RECORD EXCERPTS ->
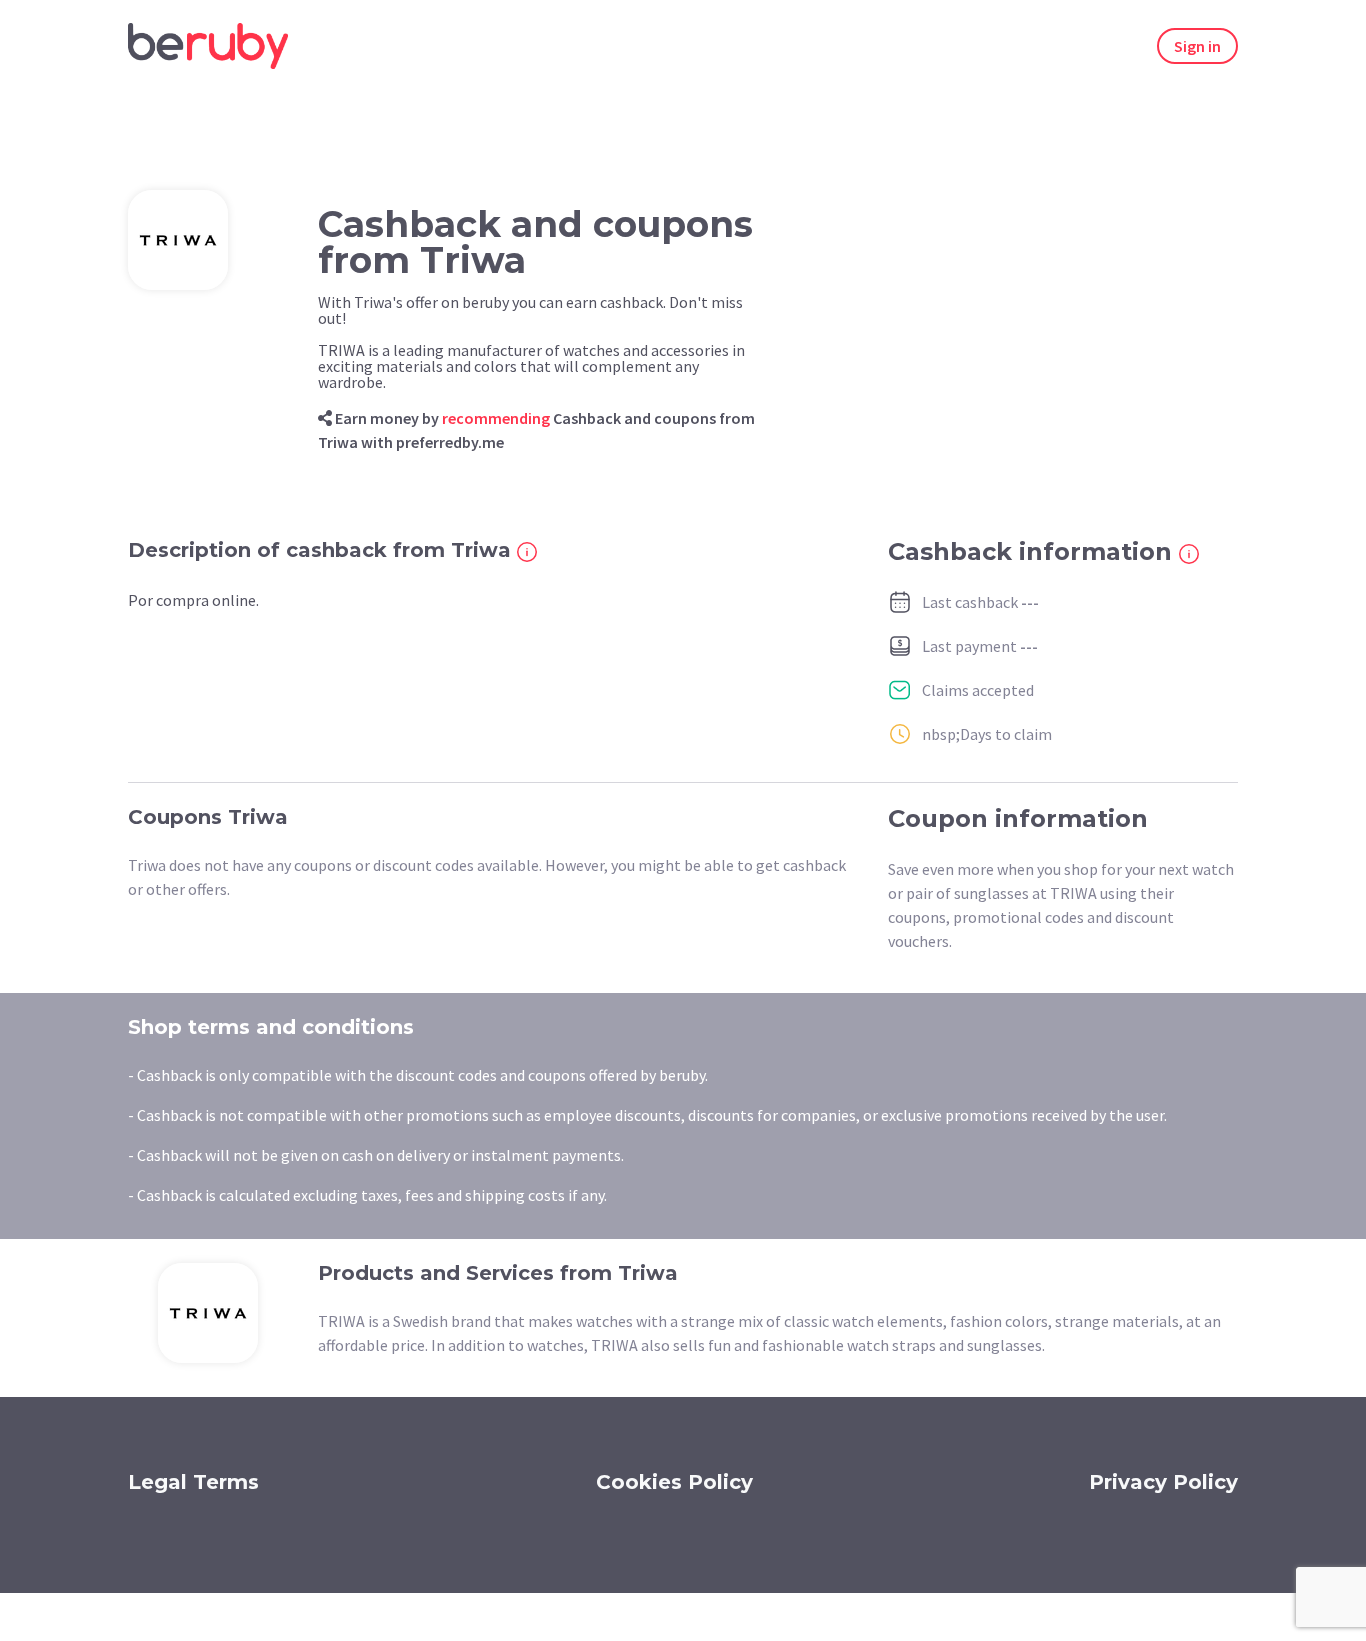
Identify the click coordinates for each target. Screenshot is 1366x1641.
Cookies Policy (674, 1482)
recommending (496, 418)
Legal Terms (193, 1482)
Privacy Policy (1163, 1482)
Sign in (1197, 46)
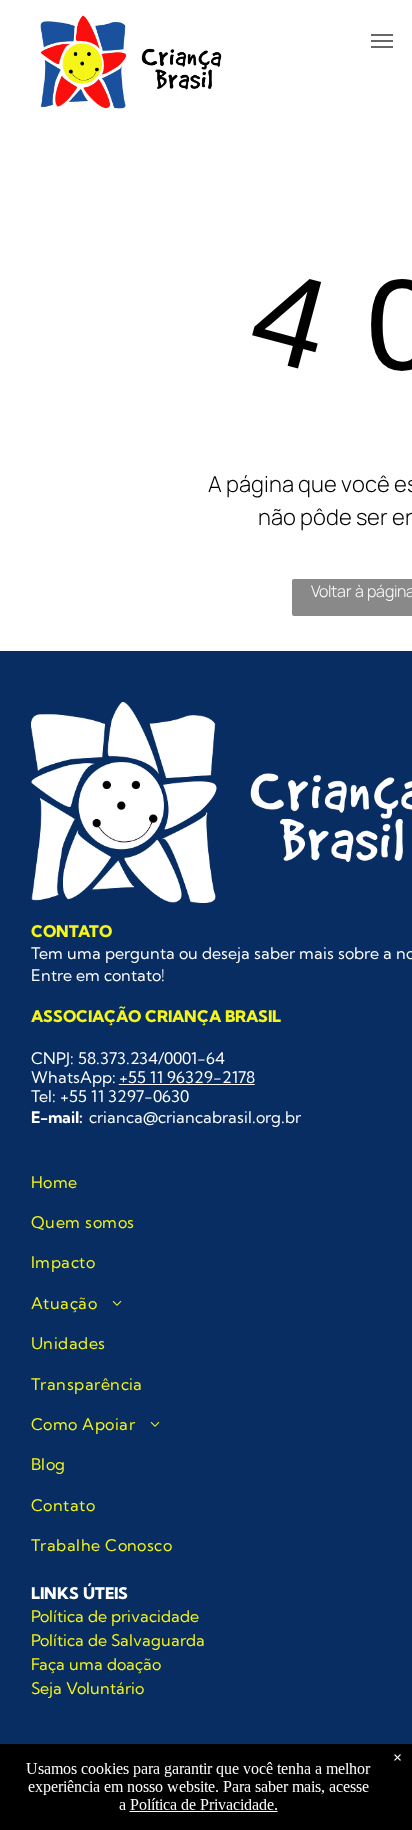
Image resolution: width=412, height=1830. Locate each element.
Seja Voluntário (87, 1688)
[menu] (382, 41)
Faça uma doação (96, 1664)
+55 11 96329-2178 (187, 1077)
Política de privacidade (115, 1616)
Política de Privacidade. (204, 1804)
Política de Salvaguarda (118, 1640)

THE PROBLEM ->
Which lines of the records above hold the word "Política"? Copy each one out.

OUTPUT FOR THIS TASK ->
Política de privacidade (115, 1616)
Política de Privacidade. (204, 1804)
Política de Salvaguarda (118, 1640)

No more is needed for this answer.